-- TASK OBJECTIVE --
Reproduce exactly the line with "Given: Select the hand pan tool" and every line that follows it below, up to and including the last one. Do not include pictures or anything else.
*** RECORDS SUPPLIED ***
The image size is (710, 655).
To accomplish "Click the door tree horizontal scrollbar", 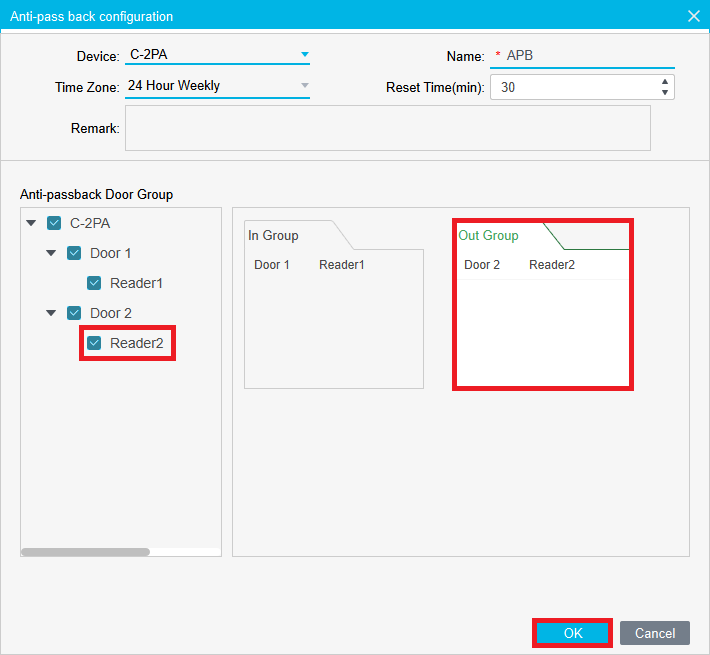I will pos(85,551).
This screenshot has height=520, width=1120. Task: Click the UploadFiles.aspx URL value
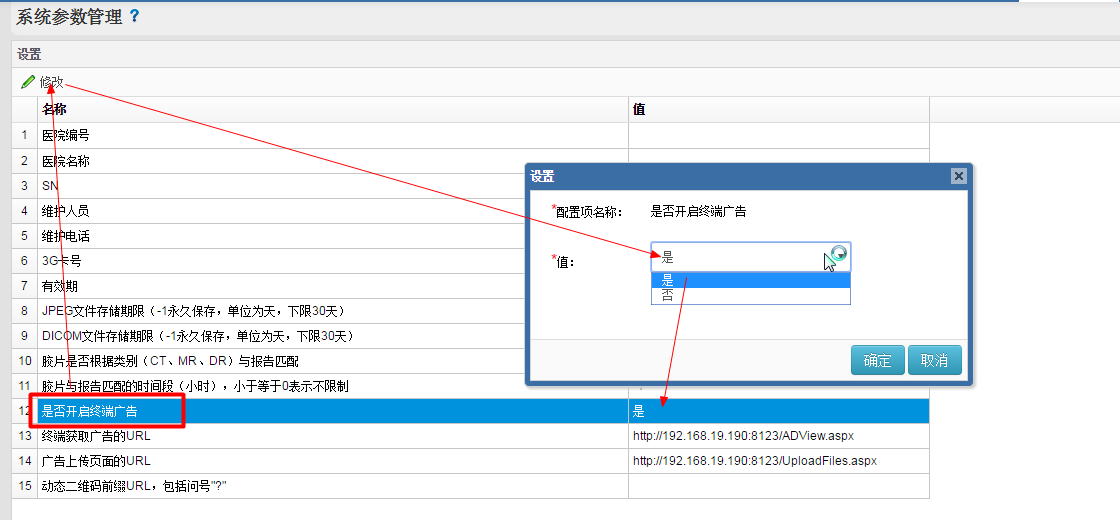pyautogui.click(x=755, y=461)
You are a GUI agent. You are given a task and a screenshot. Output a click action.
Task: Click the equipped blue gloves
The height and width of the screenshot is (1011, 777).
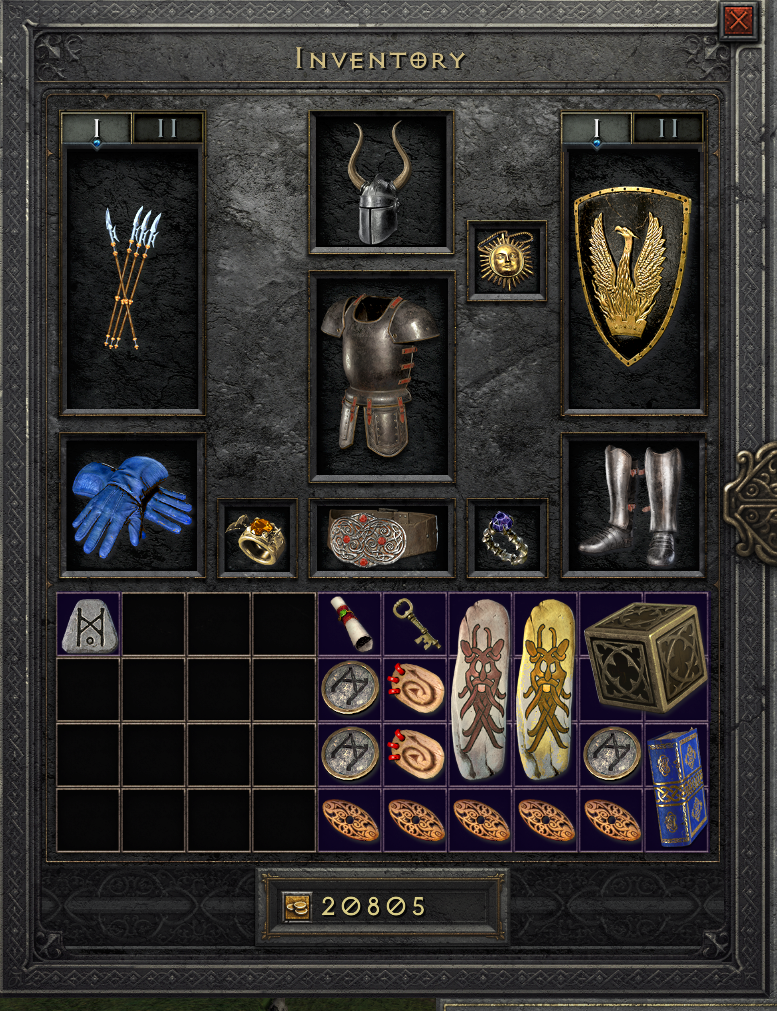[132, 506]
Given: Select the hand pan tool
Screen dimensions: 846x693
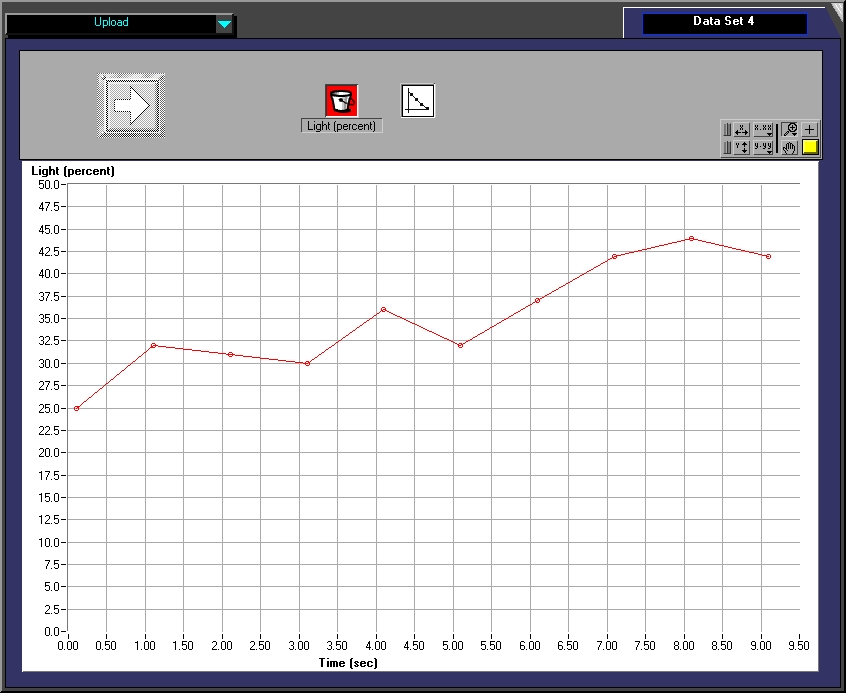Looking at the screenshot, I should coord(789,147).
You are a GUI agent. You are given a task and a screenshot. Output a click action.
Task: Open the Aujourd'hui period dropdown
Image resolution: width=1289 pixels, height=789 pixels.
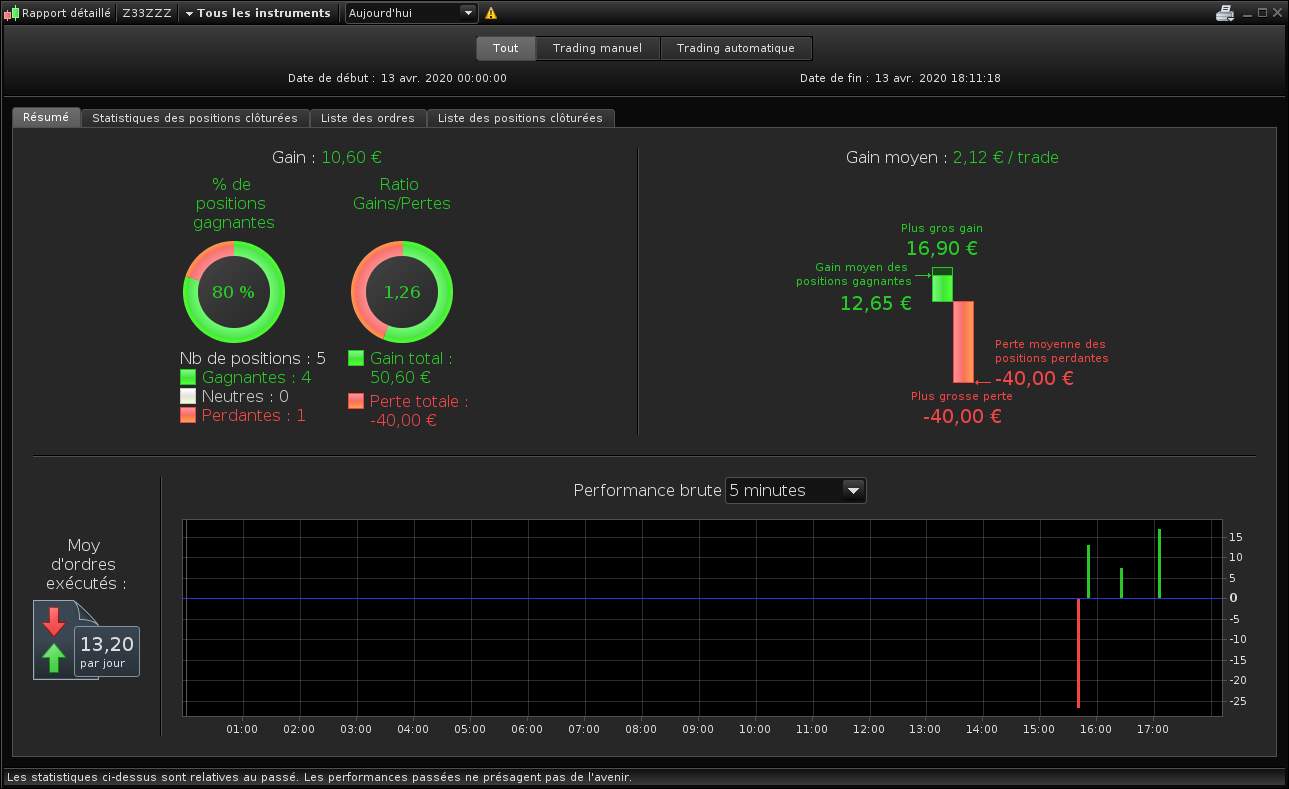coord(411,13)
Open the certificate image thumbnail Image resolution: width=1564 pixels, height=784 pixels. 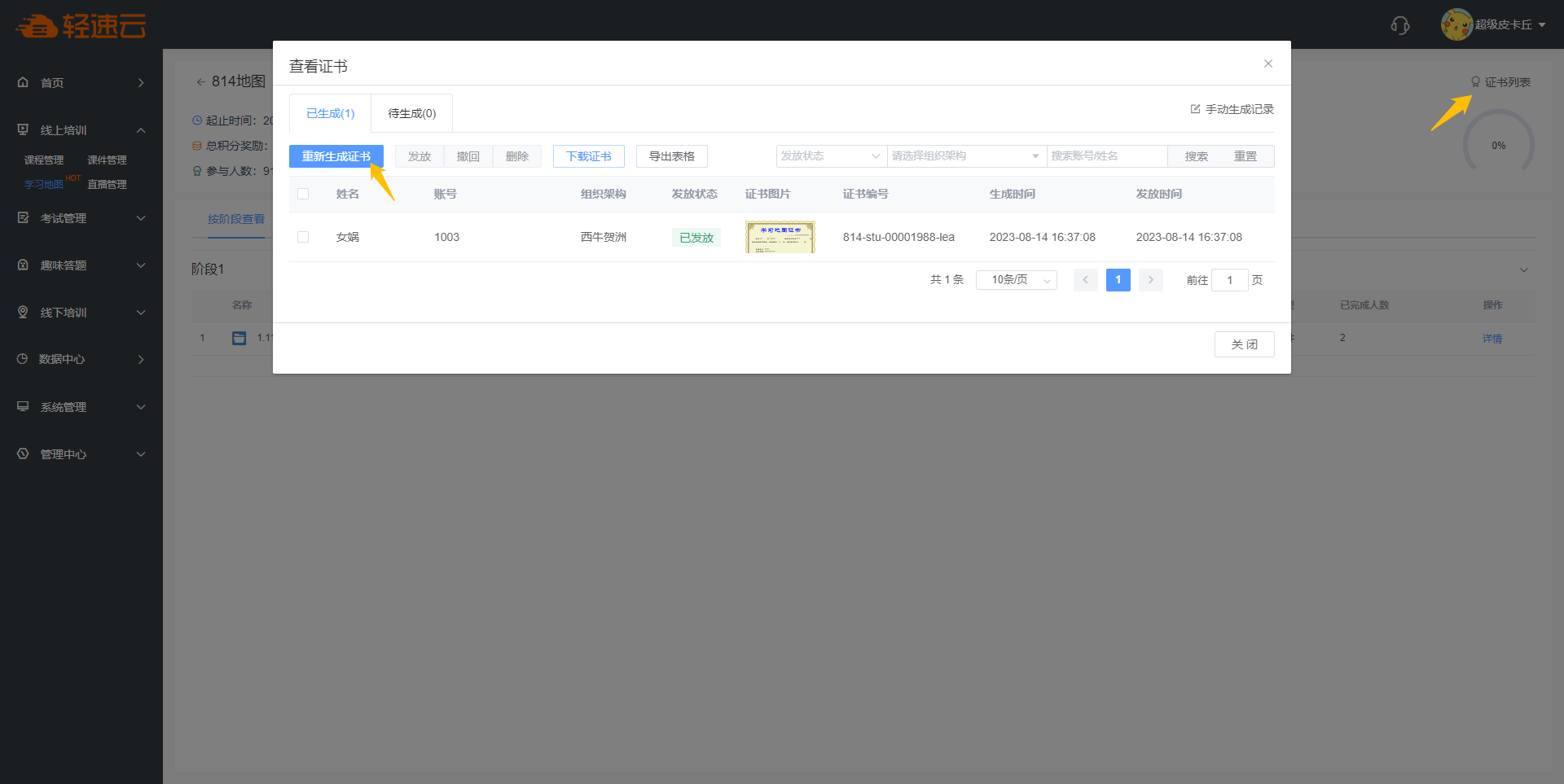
***
-- TASK ANSWER --
Given: Select the hand pan tool
Screen dimensions: 846x693
Looking at the screenshot, I should coord(789,147).
You are a GUI agent. You are given a task and a screenshot. Output a click action.
Task: Open the Aujourd'hui period dropdown
Image resolution: width=1289 pixels, height=789 pixels.
coord(411,13)
Open the certificate image thumbnail Image resolution: width=1564 pixels, height=784 pixels. 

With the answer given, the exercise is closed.